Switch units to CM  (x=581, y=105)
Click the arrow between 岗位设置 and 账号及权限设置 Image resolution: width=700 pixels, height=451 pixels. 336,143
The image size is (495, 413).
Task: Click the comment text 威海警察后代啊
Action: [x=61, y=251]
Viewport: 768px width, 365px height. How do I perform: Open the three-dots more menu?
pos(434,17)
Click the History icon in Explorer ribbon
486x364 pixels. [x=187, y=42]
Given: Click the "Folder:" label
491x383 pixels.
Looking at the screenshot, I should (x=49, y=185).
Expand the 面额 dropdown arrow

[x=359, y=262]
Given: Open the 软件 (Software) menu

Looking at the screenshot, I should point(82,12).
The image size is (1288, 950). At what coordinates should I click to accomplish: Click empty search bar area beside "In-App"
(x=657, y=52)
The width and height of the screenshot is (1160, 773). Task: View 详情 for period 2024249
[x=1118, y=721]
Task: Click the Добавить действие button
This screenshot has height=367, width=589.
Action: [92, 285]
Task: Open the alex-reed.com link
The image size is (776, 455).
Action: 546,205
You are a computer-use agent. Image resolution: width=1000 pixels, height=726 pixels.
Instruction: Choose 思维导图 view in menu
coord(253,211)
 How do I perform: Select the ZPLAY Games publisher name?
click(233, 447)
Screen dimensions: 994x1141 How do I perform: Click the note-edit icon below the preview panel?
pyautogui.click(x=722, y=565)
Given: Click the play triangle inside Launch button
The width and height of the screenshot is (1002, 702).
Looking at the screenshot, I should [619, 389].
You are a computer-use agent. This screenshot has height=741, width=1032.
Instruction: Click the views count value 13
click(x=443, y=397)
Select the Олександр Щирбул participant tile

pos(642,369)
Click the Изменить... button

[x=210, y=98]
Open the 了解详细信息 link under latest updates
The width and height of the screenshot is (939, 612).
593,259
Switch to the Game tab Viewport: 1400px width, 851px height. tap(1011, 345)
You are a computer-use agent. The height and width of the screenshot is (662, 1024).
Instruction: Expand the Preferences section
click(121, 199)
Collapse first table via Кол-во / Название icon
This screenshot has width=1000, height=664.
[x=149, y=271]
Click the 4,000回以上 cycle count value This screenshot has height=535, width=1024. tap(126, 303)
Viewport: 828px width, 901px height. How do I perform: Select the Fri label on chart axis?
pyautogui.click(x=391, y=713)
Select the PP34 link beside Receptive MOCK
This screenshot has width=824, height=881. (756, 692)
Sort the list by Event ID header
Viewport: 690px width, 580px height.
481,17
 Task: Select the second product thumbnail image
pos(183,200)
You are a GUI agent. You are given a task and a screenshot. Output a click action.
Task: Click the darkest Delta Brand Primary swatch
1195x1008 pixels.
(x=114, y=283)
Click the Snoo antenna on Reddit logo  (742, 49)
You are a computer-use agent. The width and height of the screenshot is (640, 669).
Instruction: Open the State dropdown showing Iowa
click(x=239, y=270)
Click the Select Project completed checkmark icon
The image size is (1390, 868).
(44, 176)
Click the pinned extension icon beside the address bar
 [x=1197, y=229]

== == ==

▸ TASK INSTRUCTIONS
From the line containing "Instruction: Expand the Preferences section" through the last line of the records, output each line exactly and nothing more.

▸ OUTPUT
Instruction: Expand the Preferences section
click(121, 199)
Collapse first table via Кол-во / Название icon
This screenshot has width=1000, height=664.
[x=149, y=271]
Click the 4,000回以上 cycle count value This screenshot has height=535, width=1024. tap(126, 303)
Viewport: 828px width, 901px height. How do I perform: Select the Fri label on chart axis?
pyautogui.click(x=391, y=713)
Select the PP34 link beside Receptive MOCK
This screenshot has width=824, height=881. (756, 692)
Sort the list by Event ID header
Viewport: 690px width, 580px height.
481,17
 Task: Select the second product thumbnail image
pos(183,200)
You are a GUI agent. You are given a task and a screenshot. Output a click action.
Task: Click the darkest Delta Brand Primary swatch
1195x1008 pixels.
(x=114, y=283)
Click the Snoo antenna on Reddit logo  (742, 49)
You are a computer-use agent. The width and height of the screenshot is (640, 669).
Instruction: Open the State dropdown showing Iowa
click(x=239, y=270)
Click the Select Project completed checkmark icon
The image size is (1390, 868).
(44, 176)
Click the pinned extension icon beside the address bar
 [x=1197, y=229]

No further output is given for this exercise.